By analogy with image generation algorithms [22], the input of such a model should include a certain set of numerical sequences representing a set of prices of an asset for a certain period, and a text prompt, which, in this case, is a set of news articles on a given asset, the primary analysis of which can be assigned to already existing ones in the open NLP model access. The token sets obtained in this way will, along with parameter sets, be input to the inner layers, the result of which will be some assessment of the semantic proximity of the data sets obtained at the input.

Thus, this algorithm should play the role of an expert in this field, assessing how the current parameters and appearance of the models correspond to the information context.

Conclusions

The study of time series requires, at its core, an integrated approach and the simultaneous application of various techniques that make it possible to identify one or another component of the time series. The considered methods of studying financial time series represent effective approaches to the analysis and modeling of dynamic processes. However, their main problem, like most others, is working with time series as abstractions, without taking into account the influence of external factors. This imposes certain requirements on the series itself, as well as certainly limits the predictive ability of the researcher. The expert assessment approach, although it is able to take into account the external information context, is vulnerable to cognitive distortions and subjective errors of the experts themselves.
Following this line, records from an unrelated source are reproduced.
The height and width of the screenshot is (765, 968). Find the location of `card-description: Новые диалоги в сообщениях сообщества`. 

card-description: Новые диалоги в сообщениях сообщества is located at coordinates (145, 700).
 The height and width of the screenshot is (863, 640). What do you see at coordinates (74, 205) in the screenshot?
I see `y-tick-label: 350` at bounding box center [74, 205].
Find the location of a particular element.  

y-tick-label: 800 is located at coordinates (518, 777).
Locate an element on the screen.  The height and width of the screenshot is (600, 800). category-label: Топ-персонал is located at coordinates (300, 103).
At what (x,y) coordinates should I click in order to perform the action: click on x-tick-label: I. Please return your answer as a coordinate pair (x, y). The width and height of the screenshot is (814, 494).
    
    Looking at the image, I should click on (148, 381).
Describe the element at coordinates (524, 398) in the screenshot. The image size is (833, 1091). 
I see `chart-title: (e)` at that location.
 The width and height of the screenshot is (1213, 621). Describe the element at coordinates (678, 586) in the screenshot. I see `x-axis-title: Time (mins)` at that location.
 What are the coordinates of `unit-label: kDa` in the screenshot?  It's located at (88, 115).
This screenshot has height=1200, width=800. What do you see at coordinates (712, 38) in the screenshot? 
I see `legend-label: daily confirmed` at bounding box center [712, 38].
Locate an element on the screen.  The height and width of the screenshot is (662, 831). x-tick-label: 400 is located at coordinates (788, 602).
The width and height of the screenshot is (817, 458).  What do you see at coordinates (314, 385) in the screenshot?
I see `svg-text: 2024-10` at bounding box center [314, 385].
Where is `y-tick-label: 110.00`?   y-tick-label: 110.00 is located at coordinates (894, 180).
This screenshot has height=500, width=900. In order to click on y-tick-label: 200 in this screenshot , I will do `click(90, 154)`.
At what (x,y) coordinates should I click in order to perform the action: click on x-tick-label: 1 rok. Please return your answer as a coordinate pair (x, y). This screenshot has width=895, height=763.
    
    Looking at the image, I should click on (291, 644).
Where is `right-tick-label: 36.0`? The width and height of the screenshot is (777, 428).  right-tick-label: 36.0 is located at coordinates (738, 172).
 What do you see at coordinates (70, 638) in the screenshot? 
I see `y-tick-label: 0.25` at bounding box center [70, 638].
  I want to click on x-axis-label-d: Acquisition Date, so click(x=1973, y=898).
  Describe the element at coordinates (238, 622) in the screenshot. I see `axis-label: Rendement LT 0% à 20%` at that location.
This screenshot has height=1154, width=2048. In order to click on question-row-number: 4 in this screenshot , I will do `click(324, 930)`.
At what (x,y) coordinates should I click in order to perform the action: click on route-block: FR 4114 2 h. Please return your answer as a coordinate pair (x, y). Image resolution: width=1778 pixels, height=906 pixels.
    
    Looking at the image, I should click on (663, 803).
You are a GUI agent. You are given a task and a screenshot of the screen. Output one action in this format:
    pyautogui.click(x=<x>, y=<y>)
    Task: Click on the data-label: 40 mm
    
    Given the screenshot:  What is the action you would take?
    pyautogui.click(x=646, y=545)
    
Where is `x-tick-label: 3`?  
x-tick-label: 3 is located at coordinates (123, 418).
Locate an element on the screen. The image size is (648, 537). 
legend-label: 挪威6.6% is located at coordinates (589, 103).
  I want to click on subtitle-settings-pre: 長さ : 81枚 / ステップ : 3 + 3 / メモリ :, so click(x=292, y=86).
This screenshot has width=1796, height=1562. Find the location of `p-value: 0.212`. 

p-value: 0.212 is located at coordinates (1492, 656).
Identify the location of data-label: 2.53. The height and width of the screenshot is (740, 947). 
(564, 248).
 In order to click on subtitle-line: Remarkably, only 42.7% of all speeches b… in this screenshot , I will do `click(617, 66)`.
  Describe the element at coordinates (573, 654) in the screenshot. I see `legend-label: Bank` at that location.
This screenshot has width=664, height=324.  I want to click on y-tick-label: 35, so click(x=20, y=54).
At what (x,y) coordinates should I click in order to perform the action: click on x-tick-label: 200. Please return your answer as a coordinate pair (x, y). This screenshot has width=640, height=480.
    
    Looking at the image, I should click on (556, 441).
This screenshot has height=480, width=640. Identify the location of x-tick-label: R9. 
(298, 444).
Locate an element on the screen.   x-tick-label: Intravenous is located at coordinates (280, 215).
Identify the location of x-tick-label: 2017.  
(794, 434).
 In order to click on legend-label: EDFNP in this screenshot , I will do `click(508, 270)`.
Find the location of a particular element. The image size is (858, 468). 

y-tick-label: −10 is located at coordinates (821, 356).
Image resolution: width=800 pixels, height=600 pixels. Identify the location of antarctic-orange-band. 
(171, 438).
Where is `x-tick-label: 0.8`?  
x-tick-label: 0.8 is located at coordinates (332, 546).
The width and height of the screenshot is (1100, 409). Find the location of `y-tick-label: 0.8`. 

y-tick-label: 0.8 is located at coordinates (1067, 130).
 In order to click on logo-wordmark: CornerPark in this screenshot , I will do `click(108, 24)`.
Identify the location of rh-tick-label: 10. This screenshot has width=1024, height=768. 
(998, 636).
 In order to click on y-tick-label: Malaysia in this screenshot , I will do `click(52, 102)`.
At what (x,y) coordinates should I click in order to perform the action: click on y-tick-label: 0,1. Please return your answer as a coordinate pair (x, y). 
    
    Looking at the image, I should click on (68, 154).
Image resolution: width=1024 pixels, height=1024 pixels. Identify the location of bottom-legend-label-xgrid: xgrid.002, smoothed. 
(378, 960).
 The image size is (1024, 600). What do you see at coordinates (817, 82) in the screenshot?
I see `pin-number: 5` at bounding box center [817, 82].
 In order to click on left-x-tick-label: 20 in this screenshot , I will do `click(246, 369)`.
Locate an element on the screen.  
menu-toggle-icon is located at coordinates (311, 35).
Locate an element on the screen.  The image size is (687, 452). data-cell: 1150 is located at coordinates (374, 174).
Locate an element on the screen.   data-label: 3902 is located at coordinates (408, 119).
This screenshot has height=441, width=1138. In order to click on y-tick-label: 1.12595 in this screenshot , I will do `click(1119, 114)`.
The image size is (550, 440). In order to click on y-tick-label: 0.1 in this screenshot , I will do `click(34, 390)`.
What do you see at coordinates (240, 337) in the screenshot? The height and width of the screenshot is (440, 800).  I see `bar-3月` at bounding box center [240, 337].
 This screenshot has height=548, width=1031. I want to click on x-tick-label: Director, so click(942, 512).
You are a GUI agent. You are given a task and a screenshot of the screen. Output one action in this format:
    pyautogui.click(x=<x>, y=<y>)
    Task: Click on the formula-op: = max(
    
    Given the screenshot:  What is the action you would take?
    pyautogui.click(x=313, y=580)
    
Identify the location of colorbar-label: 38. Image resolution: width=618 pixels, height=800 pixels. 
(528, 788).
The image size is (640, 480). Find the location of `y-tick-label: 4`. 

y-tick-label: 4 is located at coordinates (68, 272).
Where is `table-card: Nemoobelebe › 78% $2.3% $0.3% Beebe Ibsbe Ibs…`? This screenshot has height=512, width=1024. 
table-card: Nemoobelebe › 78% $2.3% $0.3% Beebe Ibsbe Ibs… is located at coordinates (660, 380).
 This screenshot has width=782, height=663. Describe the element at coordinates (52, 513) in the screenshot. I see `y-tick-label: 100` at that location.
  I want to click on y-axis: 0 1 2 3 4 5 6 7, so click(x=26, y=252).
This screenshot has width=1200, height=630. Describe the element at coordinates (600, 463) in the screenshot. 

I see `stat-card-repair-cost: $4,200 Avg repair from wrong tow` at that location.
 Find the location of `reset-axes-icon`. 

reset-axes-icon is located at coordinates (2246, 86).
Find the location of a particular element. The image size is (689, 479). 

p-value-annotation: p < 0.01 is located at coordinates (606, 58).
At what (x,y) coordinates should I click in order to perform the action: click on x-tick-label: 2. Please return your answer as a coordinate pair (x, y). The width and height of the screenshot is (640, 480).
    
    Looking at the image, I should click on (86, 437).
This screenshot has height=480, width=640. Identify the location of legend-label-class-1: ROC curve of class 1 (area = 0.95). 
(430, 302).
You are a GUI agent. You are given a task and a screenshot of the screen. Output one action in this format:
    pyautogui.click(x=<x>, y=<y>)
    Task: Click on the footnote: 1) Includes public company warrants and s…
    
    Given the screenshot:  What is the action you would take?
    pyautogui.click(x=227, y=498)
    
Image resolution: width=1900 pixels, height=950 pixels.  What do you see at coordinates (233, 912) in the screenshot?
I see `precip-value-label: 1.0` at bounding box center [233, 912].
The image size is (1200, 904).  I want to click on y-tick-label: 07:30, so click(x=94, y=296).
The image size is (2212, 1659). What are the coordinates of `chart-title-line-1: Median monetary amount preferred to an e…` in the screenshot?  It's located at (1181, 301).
Therefore, one of the promising areas for further research may be the integration of the information context into the analysis of financial time series. The introduction of news articles, announcements and statements as additional parameters of the analysis will allow us to take into account external factors that may affect the overall dynamics of the market. This will create more realistic and predictably valuable models that can take into account not only internal processes, but also market reactions to external events. In parallel, further research can and should be aimed at developing and improving existing methods for analyzing and modeling time series.